If you speak about no delay between "returning from server" and "insideSetInterval", of course, because setTimeout with 4sec will wait until interval will be executed twice), and dont have to be in sync with interval prints. With heavy calculation it can load stack, but for simple refreshes - like a timer display update or some other light calculations - working properly, if not forget to handle instance with "clearInterval" when it's no needed anymore.
You are right, for light calculations it does not make much of a difference. But for example gmail has to refresh your inbox when new mail arrives, if we were to do it by setTimeInterval, we will queue a lot of requests at server. I have changed the contents of the blog. Please go through that maybe it will put across my point clearly.
Thanks for your reply, yes. I agree, if there will be heavy calculation or long time awaiting, it will work unpredictable. For heavy calculations I would like to use some kind of state machines, which will not make additional request if previous one still in pending state (can be timeout of it).

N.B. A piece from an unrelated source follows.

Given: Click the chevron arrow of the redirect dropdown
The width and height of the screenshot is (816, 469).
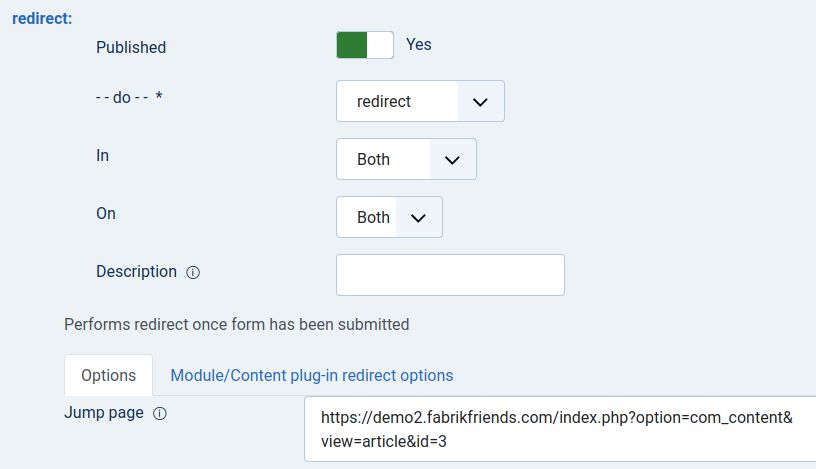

Unfortunatelly, we cannot stop executing request to a server, but we can mark it in client side as NOT VALID (throw exception after some timeout), but this will continue execution on server and in case of non-stop requests, they will do DoS attack. But that's also not a setInterval and setTimeout case, there have to be much more code over it, to prevent that kind of issues. If server taking decision when content have to be updated - WebSockets can prevent lot of issues, IMHO they are ready to be used in production.